Иной раз я сердился на самого себя: если ты так много рассуждаешь, то веришь ли сам, что твое искусство — истинное искусство?! Твой деревенский дед вряд ли ломал голову над тем, искусство ли фотография. Ему это было неважно! У него был фотоаппарат и темная комната, где он работал. (Все больше фотографии с конфирмации, свадеб и похорон.) И он был правильный человек. А мое сердце все никак не успокаивалось. Почему многие не хотят признавать мое занятие истинным искусством? И что же отделяет марципановые шедевры от плодов других искусств? Недолгий век? Но ведь и полотна тускнеют, а деревянные скульптуры постепенно пожирают насекомые. Да и более крепкие материалы не вечны: даже у Венеры Милосской руки гавкнулись, остались одни обрубки. Она вроде и сама как бы стыдливо улыбается этому… Нет, время ничего не решает! Искусство живет вне времени. И вот как раз марципановое искусство своеобразным способом защищено от разрушающего воздействия времени: его продукт раньше или позже съедят! Ни тебе распада, ни гниения, ни упадка!

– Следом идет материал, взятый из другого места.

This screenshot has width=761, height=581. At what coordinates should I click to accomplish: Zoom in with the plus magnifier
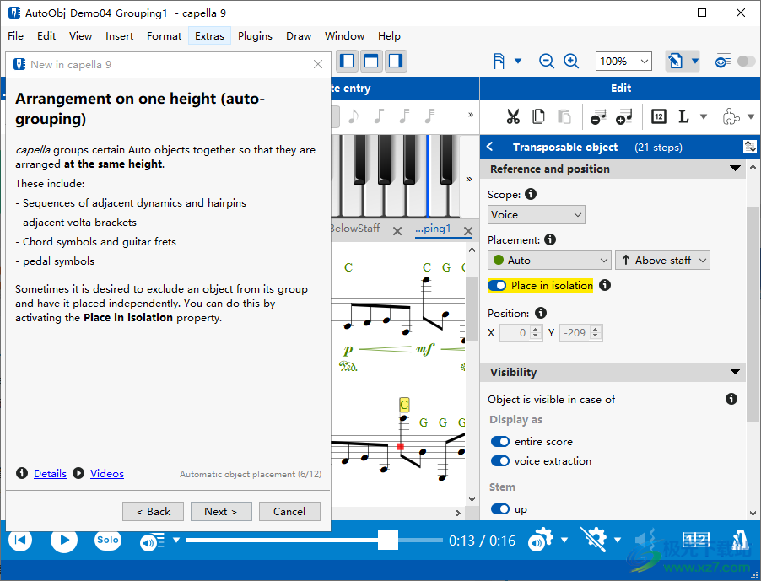(x=571, y=61)
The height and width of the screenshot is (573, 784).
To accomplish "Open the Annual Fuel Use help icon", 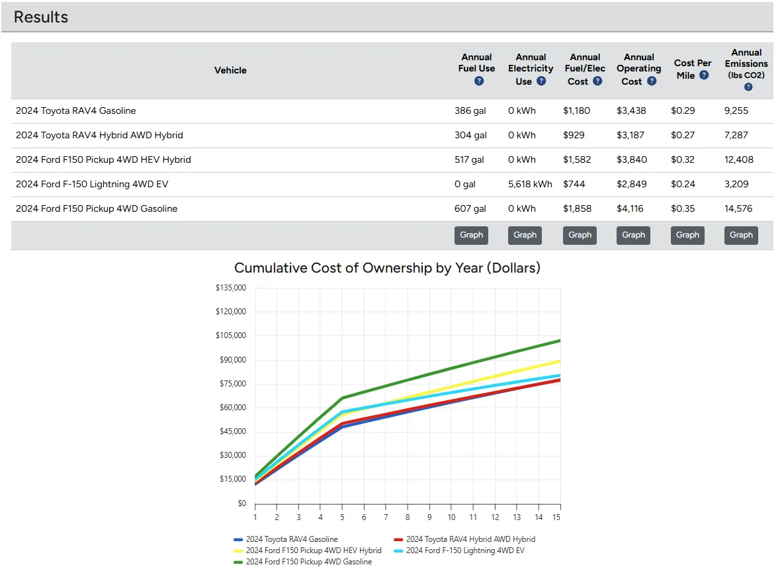I will 478,81.
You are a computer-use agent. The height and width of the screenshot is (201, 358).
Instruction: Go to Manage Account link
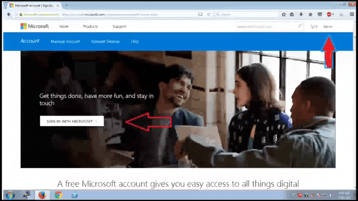[65, 42]
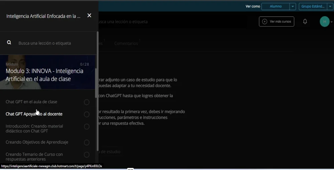The image size is (334, 170).
Task: Click the Ver más cursos button
Action: [x=277, y=21]
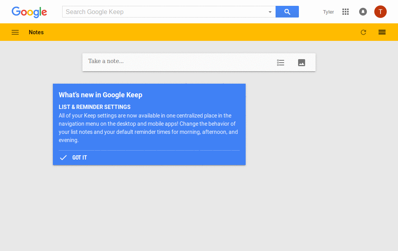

Таковы были ребяческие, но и великие мысли молодого человека. Мысли очарованного мальчика. Но в основе своей правильные, и я по сей день остаюсь им верен. Когда я недавно, уже в золотом среднем возрасте мужчины, следил за тибетскими монахами, которые в Таллине, на улице Харью с величайшим тщанием создавали на газоне песчаную мандалу — великолепные, филигранные орнаменты из мельчайшего крашеного песка, — то в этих монахах я узрел своих братьев. Они трепетно делали свое дело, зная, что, закончив его, они уйдут и сотрут щеточками в море плоды своего великого труда… Да может ли быть что-нибудь более возвышенное? Sic transit gloria mundi.
* * *
Да, как уже сказано, больше всего я мог заниматься марципановым искусством в сельском доме. Позже, уже преуспев в своей области, наварив за лето достаточно марципанового сырья, я мог заниматься отливанием и раскраской фигурок и в городской квартире. Отец и мать терпели это, хотя отец охотнее увидел бы во мне продолжателя его занятий — архитектора. И то, и другое — пространственные искусства, успокаивал я его. Моя добрейшая мама, к сожалению, социальная, а не биологическая, в глубине души и невзирая на то, в общем враждебное вере время, жаждала, чтобы я стал пастором. Естественно, занятия теологией не были запрещены напрочь — настолько глупых руководителей государства не бывает — и ее можно было изучать в консистории. Во мне была, и сейчас есть, подобающая должности пастора серьезность, и голос у меня красивый и звучный (с бархатным оттенком), и взгляд моих златокарих очей как раз такой, какой подходит мыслящему о вечном.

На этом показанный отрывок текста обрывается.